The growing trend of urbanization has increased the need for taller buildings across the country, including in areas that are crisscrossed by tectonic boundaries like California’s San Andreas Fault or the Cascadia Subduction Zone of the Pacific Northwest. At the same time, more emphasis has been placed on environmentally and fiscally responsible construction. Properly rated CLT construction holds great potential for cities like Los Angeles or Seatte—urban areas that have already witnessed tragedy in the past, but hopefully, when and if the next disaster occurs, can be headline-making cities for their successful implementation of safer building techniques.

For more information on, see this Research In Progress report.

 

Soft?Story Woodframe Buildings: What are They and How Do We Protect Them from Earthquakes?

In a new paper in the Proceedings for the American Society of Civil Engineers (ASCE) 2014 Structures Congress, FPL’s Douglas Rammer discusses wood work pertinent to earthquake-prone areas of the world.
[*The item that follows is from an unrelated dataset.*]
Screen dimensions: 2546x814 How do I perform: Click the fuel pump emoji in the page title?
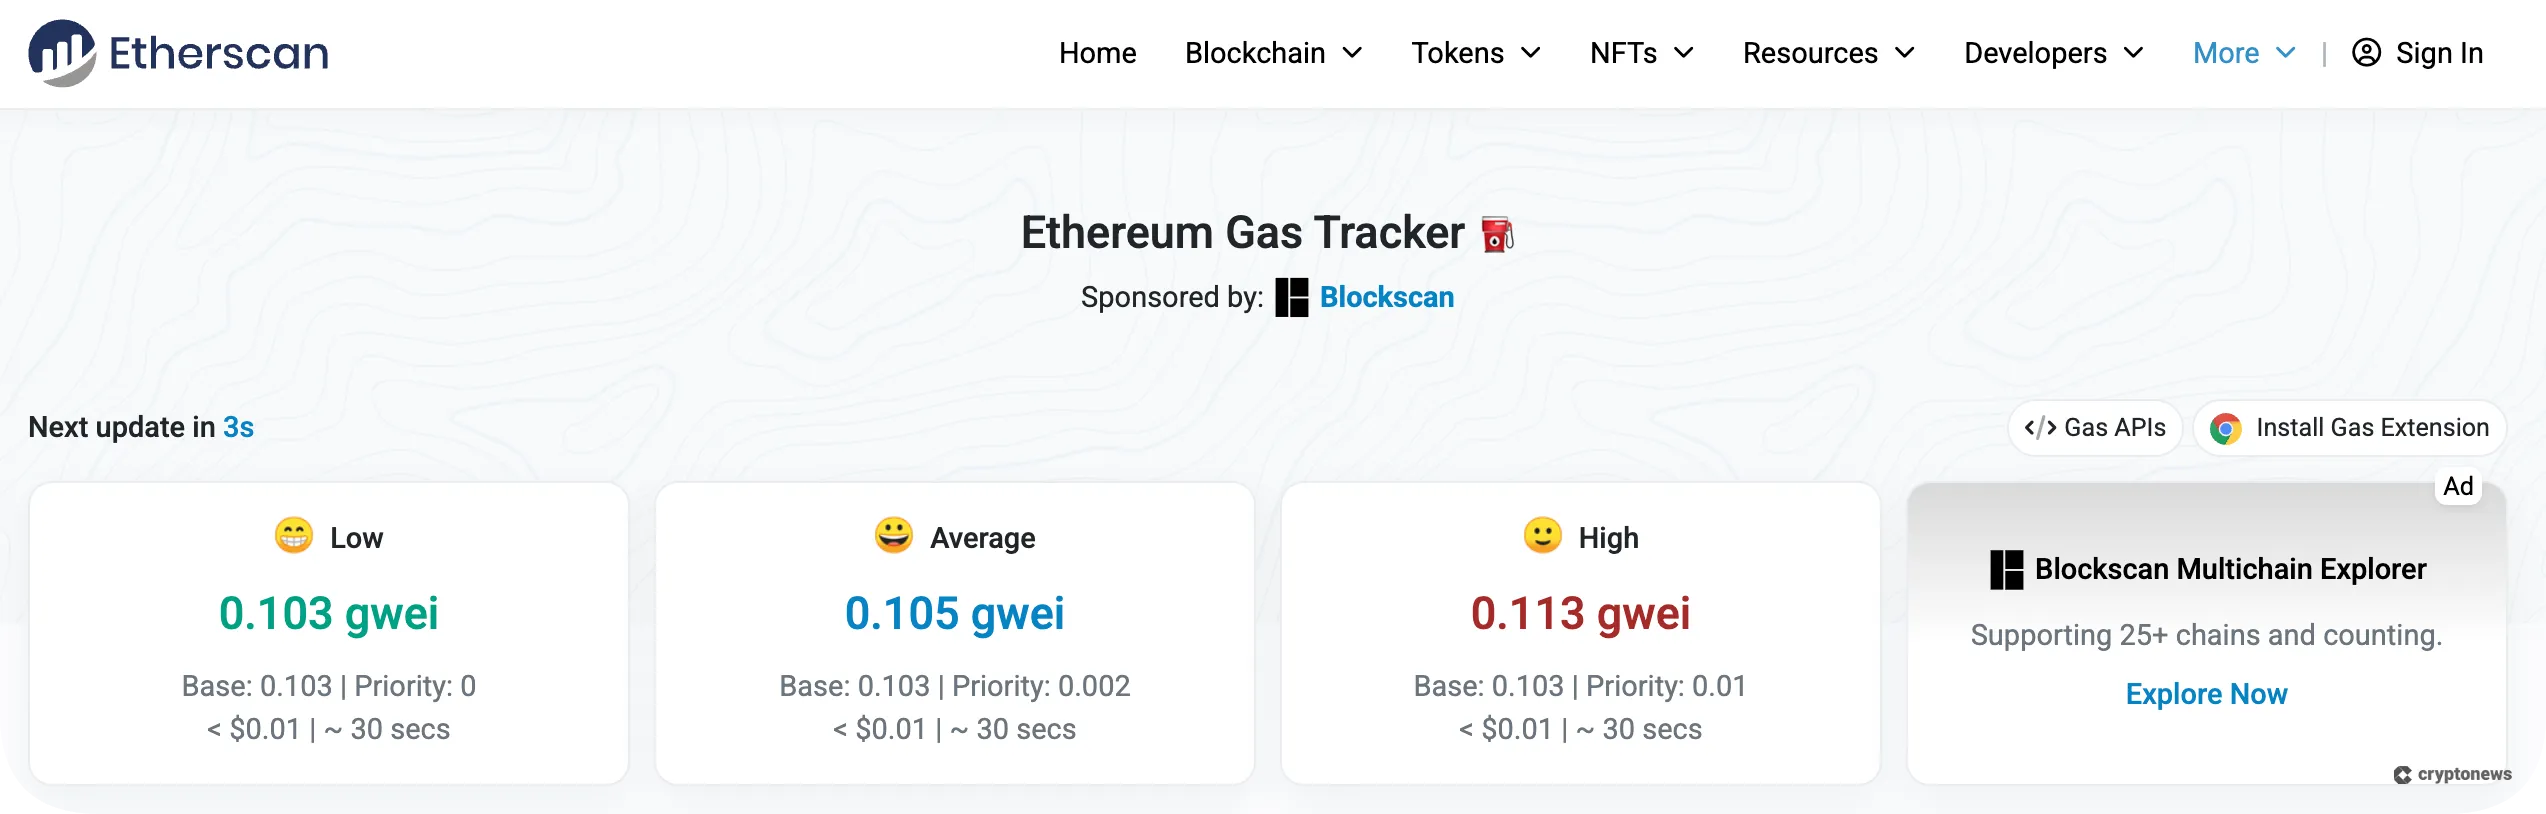1496,232
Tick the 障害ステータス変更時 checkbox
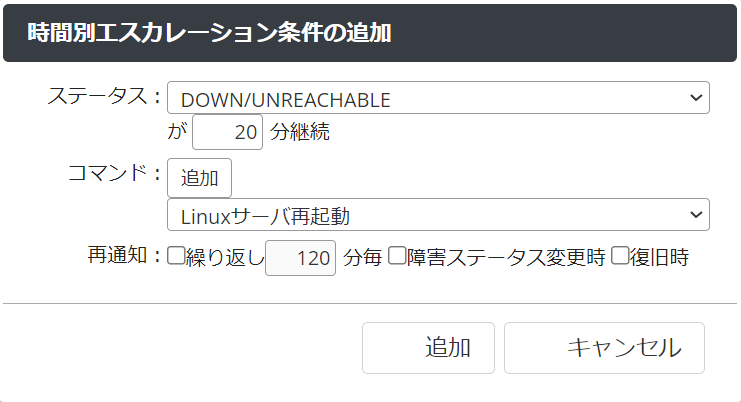Viewport: 741px width, 402px height. click(x=396, y=257)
In the recently published paper, Overview of the NEES?Soft Experimental Program for Seismic Risk Reduction of Soft?Story Woodframe Buildings, Rammer states that the existence of thousands of soft-story woodframe buildings in California is considered a disaster preparedness problem, which has resulted in mitigation efforts throughout the state.

A soft-story building is a building that has one or more stories with significantly less stiffness (and strength) than the stories above or below. This condition usually occurs at the bottom story of a multi-story building and is often the result of large openings that are used for main building entrances, store fronts, or parking garages. These buildings were generally built before 1970 and many as early as the 1920s, which means that the contractors used construction practices not considered acceptable by today’s codified standards. The wall lengths available to resist lateral loads, in general, are too short at the bottom story, thereby resulting in a soft-story.

The considerable presence of these large multi-family buildings in San Francisco prompted the city to mandate their retrofitting over the next seven years. The NEES-Soft project is a five-university multi-industry three-year project that has many facets including improved nonlinear numerical modeling, outreach, retrofit methodology development, and full-scale system-level experimental validation of soft-story retrofit techniques.

In 2013, two full-scale buildings were tested within NEES-Soft. A hybrid test of a three-story building consisting of a one story numerical substructure and a two-story physical structure above at the University at Buffalo, and a shake table test of a four-story building at the University of California-San Diego. A series of retrofits, based on methodologies ranging from FEMA P-807 to performance-based seismic retrofits developed as part of the project, were tested at both sites. Collapse testing for both building specimens was also conducted at the end of each test program. This paper presents a summary of selected test results for these full-scale building tests within the NEES-Soft project.